Soft Matter Demos
This website is aimed at distributing interactive simulation demos that illustrate the wonderful world of soft matter physics.
Our first demo is now available for download!
This is an interactive simulation demonstrating self-assembly: particles organizing themselves into different structures. You can use it to simulate the behavior of a box full of particles, and see how they form gases, liquids, and crystals based on the density and temperature. The included models are:
- Square-well particles (3D)
This is a three-dimensional simulation of simple spherical particles which attract each other if they are close to each other. At high densities, they will eventually form a face-centered-cubic crystal. For strong attractions, the particles will cluster together, forming dense liquid droplets which may then freeze into a crystal.
- Square-well particles (2D)
In two dimensions, the square-well model instead forms a hexagonal crystal, and again shows a gas-liquid transition.
- Patchy particles (2D)
These are two-dimensional simulations of circular particles that each have a few attractive patches on their surface: you can choose between three, four, and five. These particles only attract each other when two of these patches are close to each other. This means they like to form crystal structures that match the way patches are placed on the particles.
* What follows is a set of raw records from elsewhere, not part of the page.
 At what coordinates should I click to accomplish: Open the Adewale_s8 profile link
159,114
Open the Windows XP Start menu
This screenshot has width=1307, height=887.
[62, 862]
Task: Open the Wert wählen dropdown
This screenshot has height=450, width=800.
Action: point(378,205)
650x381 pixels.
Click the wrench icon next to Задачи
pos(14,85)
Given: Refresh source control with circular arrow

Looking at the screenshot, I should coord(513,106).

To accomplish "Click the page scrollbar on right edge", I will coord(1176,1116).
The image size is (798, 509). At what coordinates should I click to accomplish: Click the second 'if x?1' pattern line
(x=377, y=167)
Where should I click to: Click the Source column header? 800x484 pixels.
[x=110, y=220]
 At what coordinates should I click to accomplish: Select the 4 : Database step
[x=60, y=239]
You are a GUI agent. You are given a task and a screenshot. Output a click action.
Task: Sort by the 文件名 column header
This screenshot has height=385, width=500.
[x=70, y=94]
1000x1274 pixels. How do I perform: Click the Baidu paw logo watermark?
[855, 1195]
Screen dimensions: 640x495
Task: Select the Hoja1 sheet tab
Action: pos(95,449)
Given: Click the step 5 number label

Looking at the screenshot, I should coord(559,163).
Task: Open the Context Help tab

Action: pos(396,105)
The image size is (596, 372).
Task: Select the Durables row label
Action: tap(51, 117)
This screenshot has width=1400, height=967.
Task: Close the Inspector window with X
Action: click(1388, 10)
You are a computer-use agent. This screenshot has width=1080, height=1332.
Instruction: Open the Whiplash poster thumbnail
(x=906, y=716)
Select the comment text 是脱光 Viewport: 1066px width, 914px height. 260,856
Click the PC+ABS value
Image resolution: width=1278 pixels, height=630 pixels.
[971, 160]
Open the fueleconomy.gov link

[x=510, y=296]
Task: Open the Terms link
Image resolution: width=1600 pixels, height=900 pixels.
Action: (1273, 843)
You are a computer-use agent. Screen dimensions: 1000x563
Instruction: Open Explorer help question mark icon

For example, when each particle has four patches, arranged on the corners of a square, then the crystal they like to form is a square lattice. Similarly, three-patch particles form a honeycomb lattice. Five-patch particles, on the other hand, are much harder to predict, and can form so-called quasicrystals: strange patterns that (unlike normal crystals) are not periodic.
- Square-shoulder particles (2D)
This is another two-dimensional model which can form quasicrystals, but here the particles repel each other when they come close. This also allows them to form two different hexagonal phases: one at low density, and one at high density.
- Vitrimers (3D)
This is a three-dimensional model for so-called vitrimers: a fairly recently invented class of polymers. Vitrimers consists of a two types of building blocks (let's say blue and red) bonded into a network structure. Bonds can only form between a blue and a red particle, and are too strong to ever break. However, if a particle has multiple possible bonding partners nearby, it will occasionally switch partners, so that the network can still rearrange and flow. Here, the units are again modeled as spheres with attractive patches. You will not see crystals here, but you can observe the formation of the bonding network, and see how playing with the number of blue and red particles changes its structure.
For all models, system parameters can be changed on the fly, and the demo can plot various characteristics of the system (radial distribution function, structure factor, potential energy).
The demo is currently available for Windows only. A Linux version is in the works.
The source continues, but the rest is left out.